BEGIN DATA TO PROCESS

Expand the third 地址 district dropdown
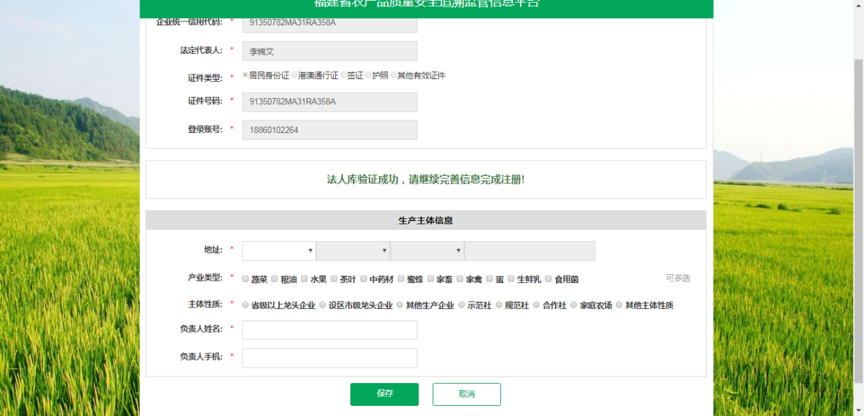 tap(426, 251)
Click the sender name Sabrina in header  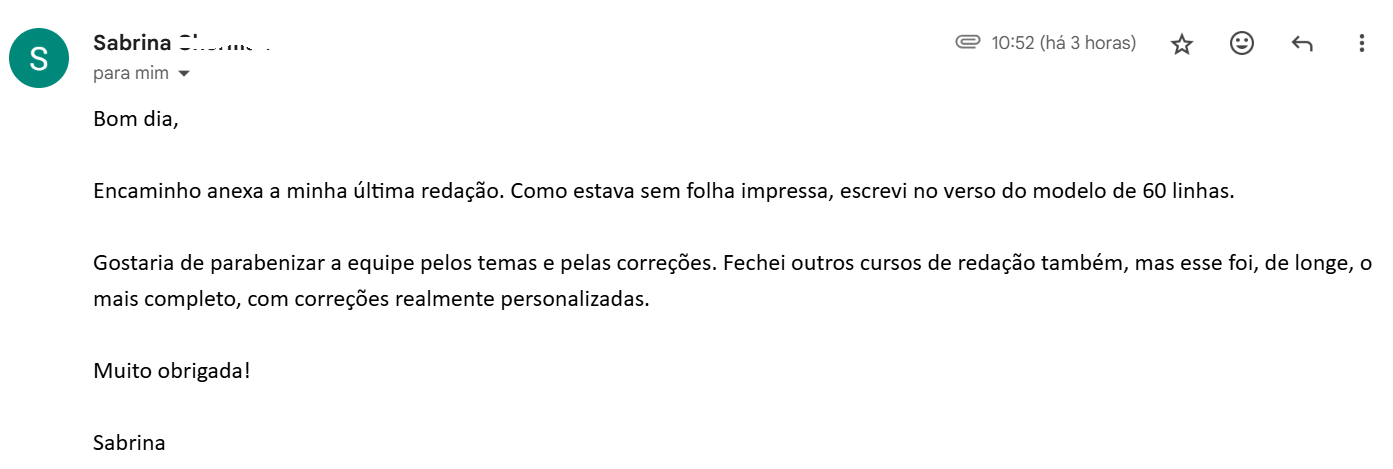[132, 43]
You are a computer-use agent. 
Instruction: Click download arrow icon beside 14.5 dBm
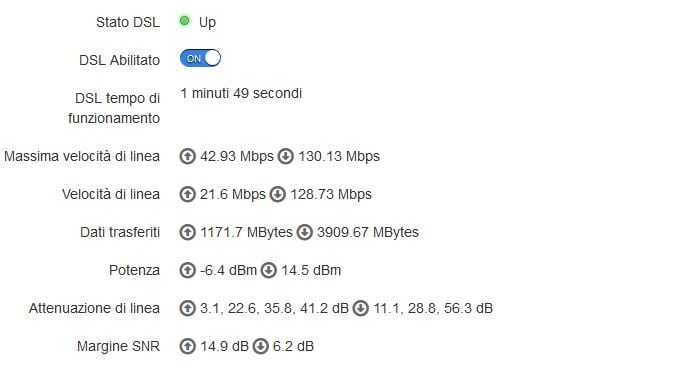269,270
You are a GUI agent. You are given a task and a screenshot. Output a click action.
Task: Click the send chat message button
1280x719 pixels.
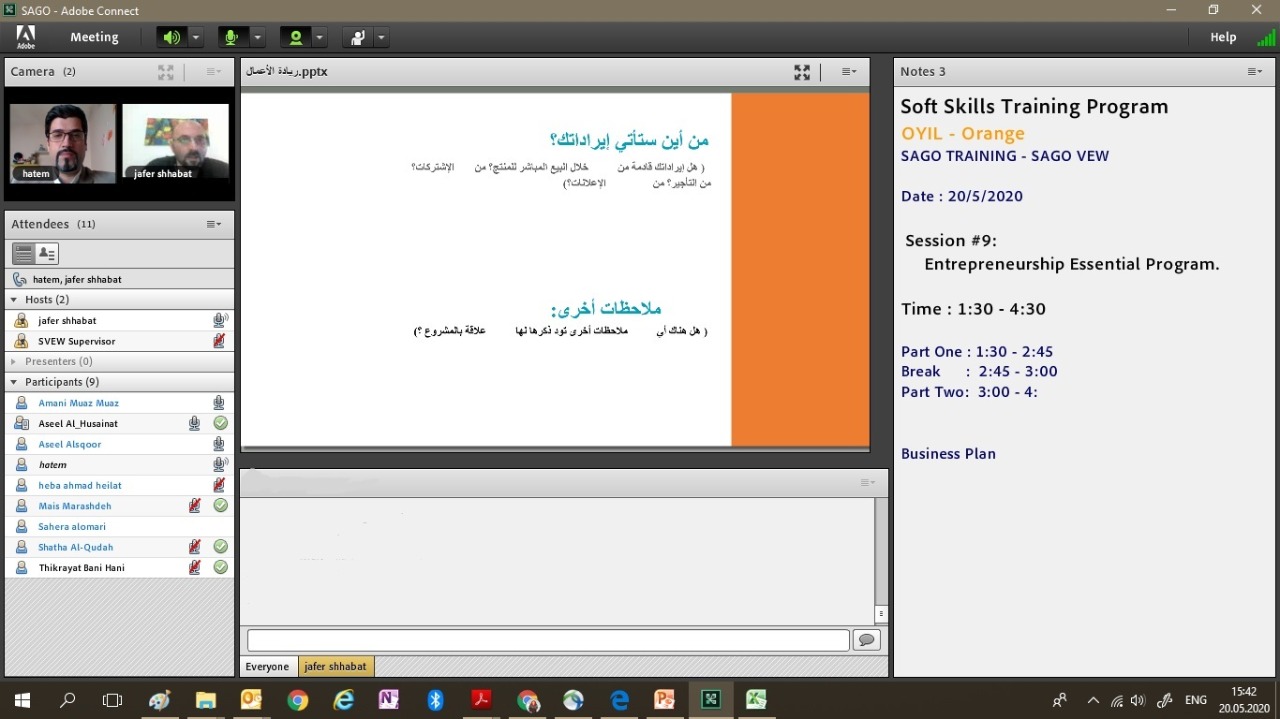coord(866,640)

END DATA TO PROCESS

TASK REQUIREMENTS
Begin at the line containing "You are a computer-use agent." and transcribe exactly every line through the end of the records, both ends included, leaving the pictures out.

EXERCISE ANSWER
You are a computer-use agent. 
Instruction: Click download arrow icon beside 14.5 dBm
269,270
You are a GUI agent. You are given a task and a screenshot. Output a click action.
Task: Click the send chat message button
1280x719 pixels.
coord(866,640)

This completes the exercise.